The Bill prescribes disclaimer language that must be included in the contract. Most importantly, consumers need to understand that they are not purchasing an insurance policy.
That disclaimer should read:
Notice: The organization facilitating the direct primary care agreement is not an insurance company and the direct primary care company guidelines and agreement are not an insurance policy. Participation in the direct primary care agreement or a subscription to any of its documents should not be considered to be a health insurance policy. Regardless of whether you receive treatment for health care issues through the direct primary care agreement, you are always personally responsible for paying any additional health care expenses you may incur. If you have health insurance, it may include, at no additional charge, some of the preventive services that are also available under this direct primary care agreement. The primary care provider may not bill your health insurance for primary care services provided under this direct primary care agreement.
In addition, the new law:
- Prohibits a direct primary care provider from declining to accept a new direct primary care patient or to discontinue care to an existing patient solely because of the patient`s health status.

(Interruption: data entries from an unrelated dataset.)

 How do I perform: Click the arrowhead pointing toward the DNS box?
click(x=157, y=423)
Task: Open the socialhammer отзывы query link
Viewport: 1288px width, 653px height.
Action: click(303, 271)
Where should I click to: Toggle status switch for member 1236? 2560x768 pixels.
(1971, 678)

- Prohibits a direct primary care provider from charging different fees for comparable services based on a patient`s health status or gender.

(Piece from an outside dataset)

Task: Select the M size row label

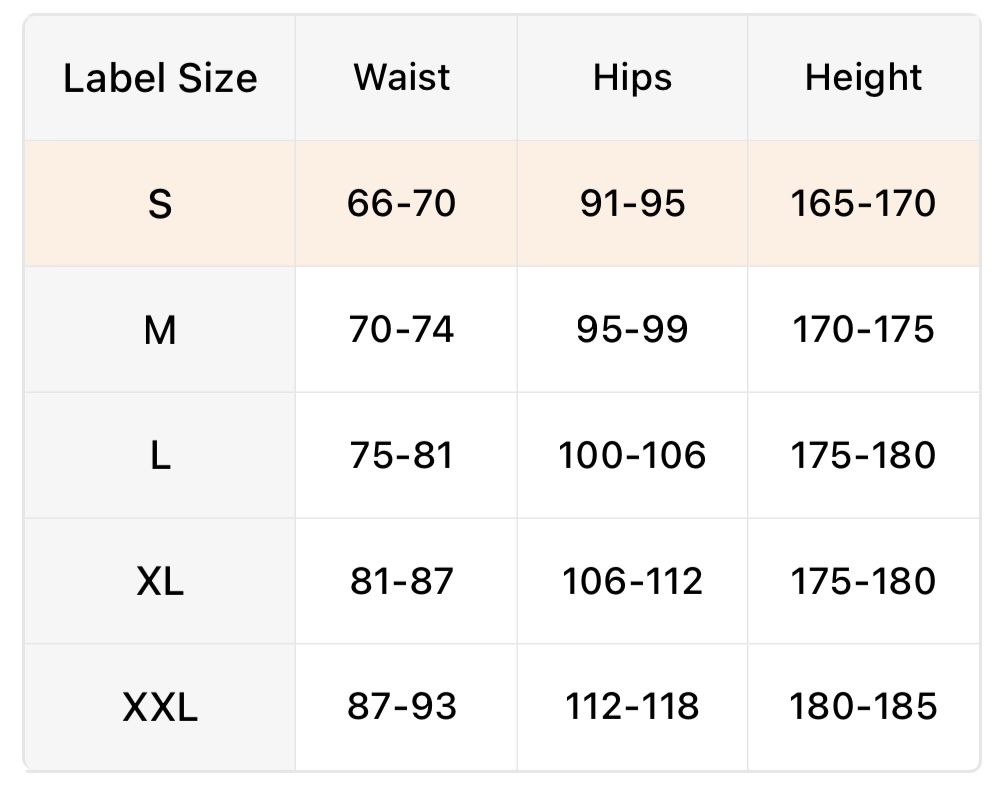Action: click(160, 330)
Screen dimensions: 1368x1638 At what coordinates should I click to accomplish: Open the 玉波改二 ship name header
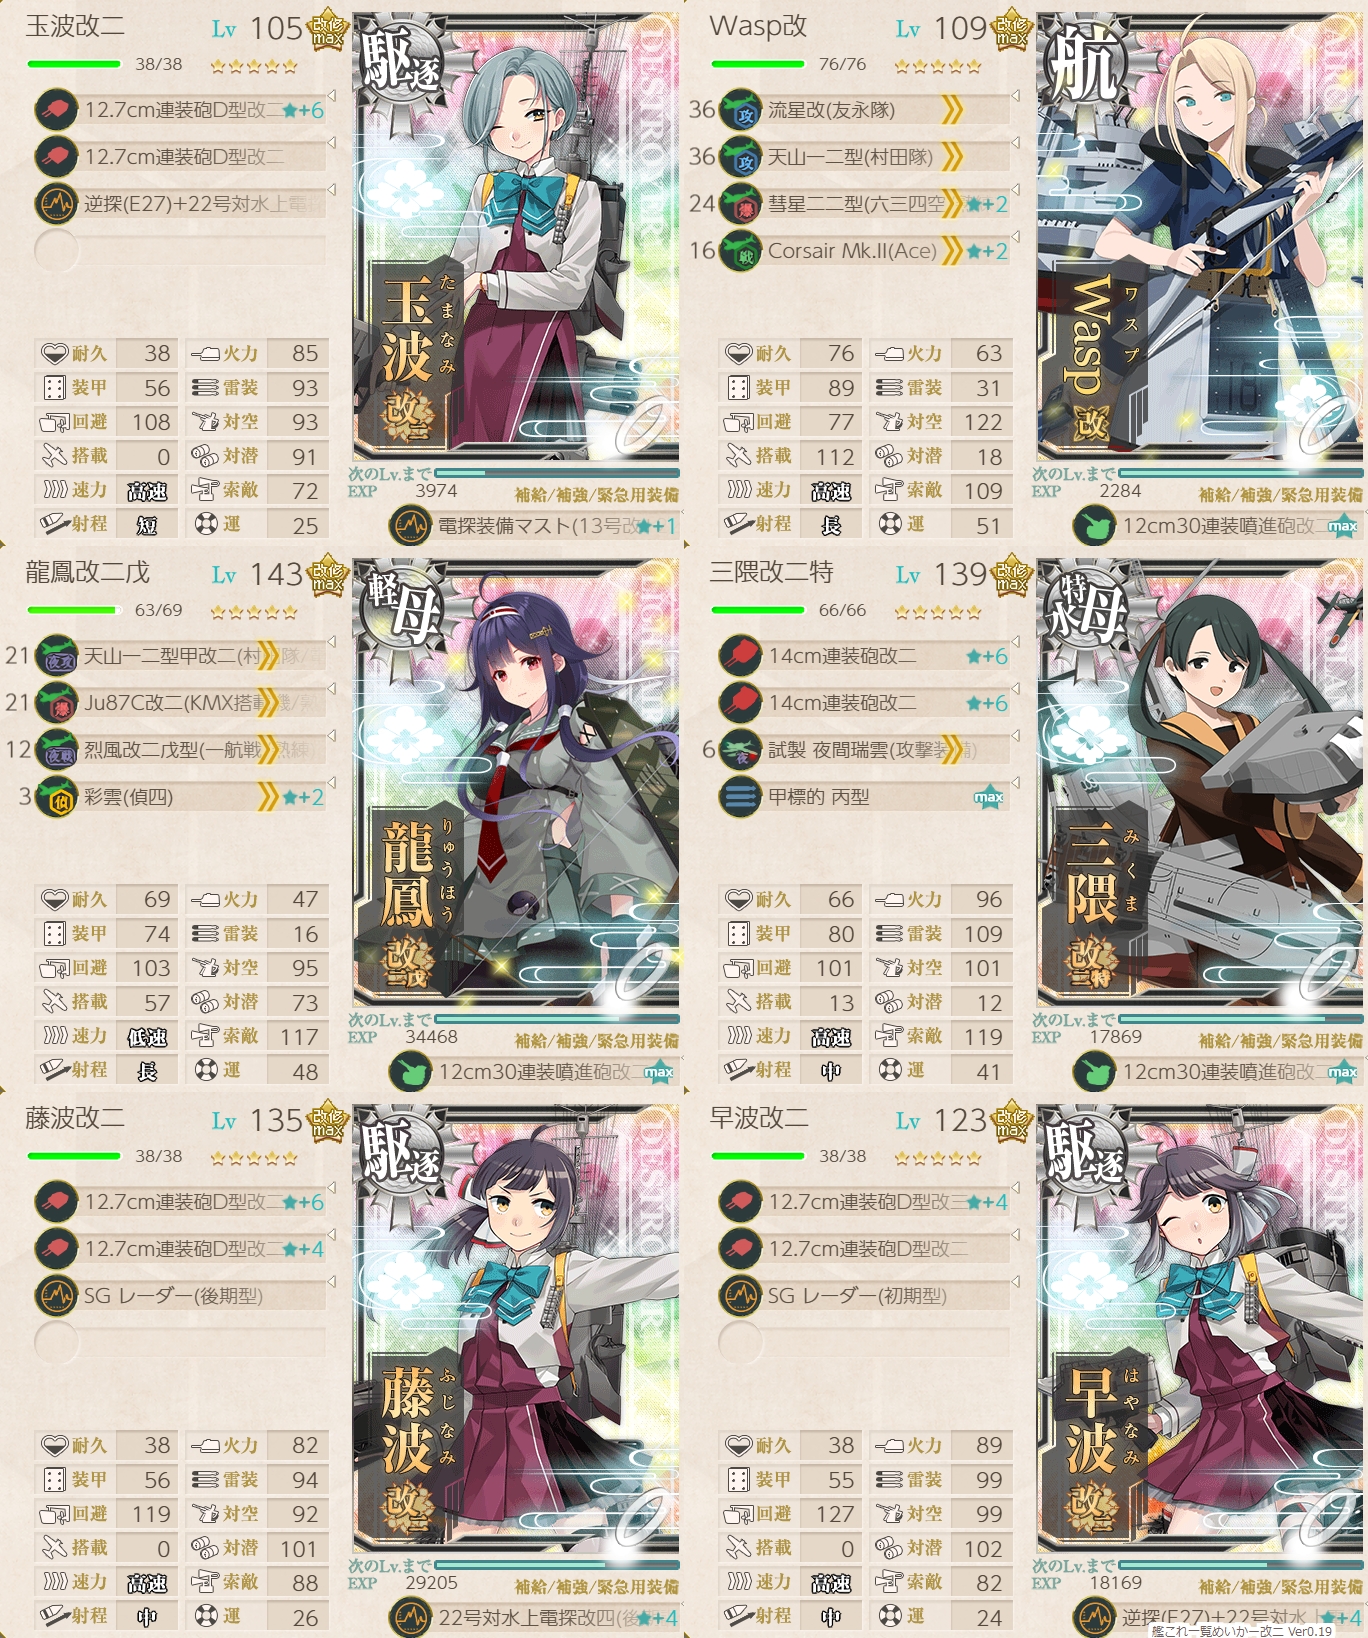pyautogui.click(x=75, y=26)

- Permits a direct primary care provider to decline to accept a patient if the practice has reached its maximum capacity or if the provider is unable to provide the appropriate level and type of primary care services required for the patient`s medical condition.
- Allows a direct primary care provider to discontinue care for a direct primary care patient if: a) the patient fails to pay the periodic fee; b) the patient performed an act of fraud; c) the patient repeatedly fails to adhere to a recommended treatment plan; d) the patient is abusive and presents an emotional or physical danger to staff or other patients of the practice; e) the direct primary care provider discontinues operation as a direct primary care provider; f) the direct primary care provider changes the services or scope of practice provided to patients; or g) the direct primary care provider gives a 30-day written notice to the patient terminating the direct primary care agreement.
- Prohibits an agreement from requiring an advance payment of more than 12 months of the periodic fee.
- Requires an agreement to prohibit a direct primary care provider from submitting a claim for reimbursement to a patient`s healthcare insurer for primary care services that are provided to the patient and that are covered under the agreement.
- Permits an agreement to allow the period fee and any additional fees for ongoing care under the agreement to be paid by a healthcare insurer or other third party.
- Requires, if an agreement is discontinued, that payments that were prepaid for the months following the termination of an agreement be returned to the patient.
- Specifies that an agreement for dental services is limited to services offered within a single practice and may not include services offered in other practice entities.
- States that an agreement for medical services does not constitute the transaction of insurance business or a health care services organization.